Jurassic Flight has been developed for the Birdly VR platform in consultation with leading palaeontologists. Now on widespread release by D3D Cinema in partnership with Somniacs, it recently picked up a bronze Halo Award for creative achievement at VR Days in Amsterdam and has also featured at CES in Las Vegas.
The Cincinnati installation deploys two V2 Birdly machines inside the Museum of Natural History & Science’s recently revamped dinosaur hall.
Birdly VR takes flight in new look dinosaur hall
“The pair of Birdlys running Jurassic Flight has been a huge hit at the new dinosaur hall,” says Dave Duszynski, president of Mercury Museum Services. “Birdly truly is a premium immersive experience – far beyond any other VR we’ve seen – and Jurassic Flight is a wonderful complement to the dinosaur gallery and also the adjacent science interactive zone.”
https://www.youtube.com/watch?v=7TtiL8nuLEI
The dinosaur hall reopened at the Museum of Natural History & Science after two-and-a-half years in the making. The wider Cincinnati Museum Center of which it is a part is one the preeminent institutions in the country.
According to Duszynski, the new VR experience has been a hit. “We’ve been operating at over 50% capacity since opening,” he says. “With more than 5,500 riders flying with Birdly, we don’t see it slowing down anytime soon.”

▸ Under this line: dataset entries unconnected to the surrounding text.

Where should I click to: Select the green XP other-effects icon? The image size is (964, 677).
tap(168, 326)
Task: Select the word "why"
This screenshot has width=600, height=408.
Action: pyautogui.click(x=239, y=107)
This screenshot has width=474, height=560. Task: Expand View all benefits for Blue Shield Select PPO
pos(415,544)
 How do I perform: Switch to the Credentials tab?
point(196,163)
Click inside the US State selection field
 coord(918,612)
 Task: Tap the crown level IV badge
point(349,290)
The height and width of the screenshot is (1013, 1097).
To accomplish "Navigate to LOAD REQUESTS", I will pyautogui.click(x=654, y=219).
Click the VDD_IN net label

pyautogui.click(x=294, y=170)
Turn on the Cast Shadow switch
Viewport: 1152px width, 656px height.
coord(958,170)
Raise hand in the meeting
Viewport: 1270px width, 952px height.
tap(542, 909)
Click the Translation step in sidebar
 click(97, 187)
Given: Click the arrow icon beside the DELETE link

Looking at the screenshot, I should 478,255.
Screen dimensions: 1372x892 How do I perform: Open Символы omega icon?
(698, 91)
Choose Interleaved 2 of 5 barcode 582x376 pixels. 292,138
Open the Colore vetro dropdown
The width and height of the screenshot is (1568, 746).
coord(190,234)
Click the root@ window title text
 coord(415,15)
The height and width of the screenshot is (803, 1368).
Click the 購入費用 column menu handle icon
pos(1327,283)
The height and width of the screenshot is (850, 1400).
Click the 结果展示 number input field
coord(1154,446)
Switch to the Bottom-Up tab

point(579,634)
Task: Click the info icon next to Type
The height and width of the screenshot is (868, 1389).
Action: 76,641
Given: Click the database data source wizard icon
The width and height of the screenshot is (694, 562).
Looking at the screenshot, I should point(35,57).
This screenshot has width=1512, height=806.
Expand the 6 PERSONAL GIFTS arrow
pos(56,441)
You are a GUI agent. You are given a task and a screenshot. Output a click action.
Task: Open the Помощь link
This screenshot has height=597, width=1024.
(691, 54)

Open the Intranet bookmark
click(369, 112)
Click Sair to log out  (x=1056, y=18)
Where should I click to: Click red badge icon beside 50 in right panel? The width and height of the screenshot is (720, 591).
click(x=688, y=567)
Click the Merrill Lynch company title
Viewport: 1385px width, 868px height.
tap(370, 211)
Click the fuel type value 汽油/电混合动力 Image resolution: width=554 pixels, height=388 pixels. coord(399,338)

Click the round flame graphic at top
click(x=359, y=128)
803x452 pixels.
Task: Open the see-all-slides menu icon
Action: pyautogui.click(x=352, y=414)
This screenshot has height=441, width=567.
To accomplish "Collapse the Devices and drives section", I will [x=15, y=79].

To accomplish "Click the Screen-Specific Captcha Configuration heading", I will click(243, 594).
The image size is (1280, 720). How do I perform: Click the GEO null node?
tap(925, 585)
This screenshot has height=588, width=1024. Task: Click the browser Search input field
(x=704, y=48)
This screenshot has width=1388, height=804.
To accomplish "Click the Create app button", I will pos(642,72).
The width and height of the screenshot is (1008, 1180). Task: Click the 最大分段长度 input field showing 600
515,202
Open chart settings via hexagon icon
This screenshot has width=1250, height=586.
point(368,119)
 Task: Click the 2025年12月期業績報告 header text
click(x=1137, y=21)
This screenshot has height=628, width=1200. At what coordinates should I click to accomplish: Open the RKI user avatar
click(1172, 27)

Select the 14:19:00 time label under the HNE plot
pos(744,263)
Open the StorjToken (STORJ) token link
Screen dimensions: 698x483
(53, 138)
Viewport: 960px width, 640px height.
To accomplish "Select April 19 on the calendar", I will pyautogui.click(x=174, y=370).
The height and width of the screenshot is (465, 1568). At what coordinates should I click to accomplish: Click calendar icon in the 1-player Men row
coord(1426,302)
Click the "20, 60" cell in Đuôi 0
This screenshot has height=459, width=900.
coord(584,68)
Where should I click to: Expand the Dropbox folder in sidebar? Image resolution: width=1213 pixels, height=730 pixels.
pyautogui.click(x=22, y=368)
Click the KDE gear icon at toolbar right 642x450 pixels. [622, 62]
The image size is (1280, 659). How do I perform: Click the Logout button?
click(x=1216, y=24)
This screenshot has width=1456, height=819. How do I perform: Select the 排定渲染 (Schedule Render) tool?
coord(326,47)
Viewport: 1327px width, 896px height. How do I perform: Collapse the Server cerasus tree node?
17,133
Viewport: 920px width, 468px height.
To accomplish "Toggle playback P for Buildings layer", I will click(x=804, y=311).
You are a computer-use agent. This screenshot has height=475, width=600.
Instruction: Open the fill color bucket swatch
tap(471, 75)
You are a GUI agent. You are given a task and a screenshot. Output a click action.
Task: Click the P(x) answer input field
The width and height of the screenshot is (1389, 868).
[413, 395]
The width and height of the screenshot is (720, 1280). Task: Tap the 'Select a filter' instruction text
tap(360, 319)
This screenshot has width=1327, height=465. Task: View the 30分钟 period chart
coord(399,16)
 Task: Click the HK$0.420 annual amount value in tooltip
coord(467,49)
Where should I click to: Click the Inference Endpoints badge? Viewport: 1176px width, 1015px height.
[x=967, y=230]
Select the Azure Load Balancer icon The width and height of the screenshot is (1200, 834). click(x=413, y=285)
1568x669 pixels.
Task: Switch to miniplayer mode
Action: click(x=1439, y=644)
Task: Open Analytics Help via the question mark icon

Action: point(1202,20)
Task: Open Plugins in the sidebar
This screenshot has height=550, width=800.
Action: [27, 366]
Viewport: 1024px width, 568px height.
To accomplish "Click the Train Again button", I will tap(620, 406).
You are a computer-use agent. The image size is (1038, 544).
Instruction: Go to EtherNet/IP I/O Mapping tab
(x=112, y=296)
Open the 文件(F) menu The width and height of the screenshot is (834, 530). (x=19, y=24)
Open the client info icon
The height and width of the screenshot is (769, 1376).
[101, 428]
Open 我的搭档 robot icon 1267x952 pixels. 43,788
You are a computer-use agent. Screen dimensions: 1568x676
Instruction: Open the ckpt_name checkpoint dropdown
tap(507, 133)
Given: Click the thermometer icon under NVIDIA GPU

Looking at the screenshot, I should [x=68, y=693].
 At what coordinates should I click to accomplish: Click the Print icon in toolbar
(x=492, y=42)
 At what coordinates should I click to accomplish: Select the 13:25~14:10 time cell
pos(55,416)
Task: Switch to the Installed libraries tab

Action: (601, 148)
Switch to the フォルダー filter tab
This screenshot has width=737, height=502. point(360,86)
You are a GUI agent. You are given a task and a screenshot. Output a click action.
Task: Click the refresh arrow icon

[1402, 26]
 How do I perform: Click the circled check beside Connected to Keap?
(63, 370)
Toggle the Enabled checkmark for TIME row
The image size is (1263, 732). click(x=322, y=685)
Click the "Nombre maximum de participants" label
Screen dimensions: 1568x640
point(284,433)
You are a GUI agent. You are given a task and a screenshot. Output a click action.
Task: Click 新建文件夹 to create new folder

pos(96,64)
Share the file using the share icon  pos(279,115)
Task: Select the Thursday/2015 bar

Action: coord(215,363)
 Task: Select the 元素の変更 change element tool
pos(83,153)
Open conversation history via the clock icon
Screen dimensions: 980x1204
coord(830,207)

More Birdly VR content on the way
“The new dinosaur hall is state-of-the-art,” says Mark Katz, senior vice-president of Film Distribution & Theater Development for D3D. “The fact that they reopened with two new V2 machines is a testament to the quality of the Birdly experience.”
More media content for the platform is on its way, promises Katz. “With the emerging pipeline of content, led by Jurassic Flight and an upcoming underwater experience, we are hopeful that [more] museums looking to bring premium VR experiences to their visitors will join the Birdly family, similar to how the giant screen technology rolled out back in the day.”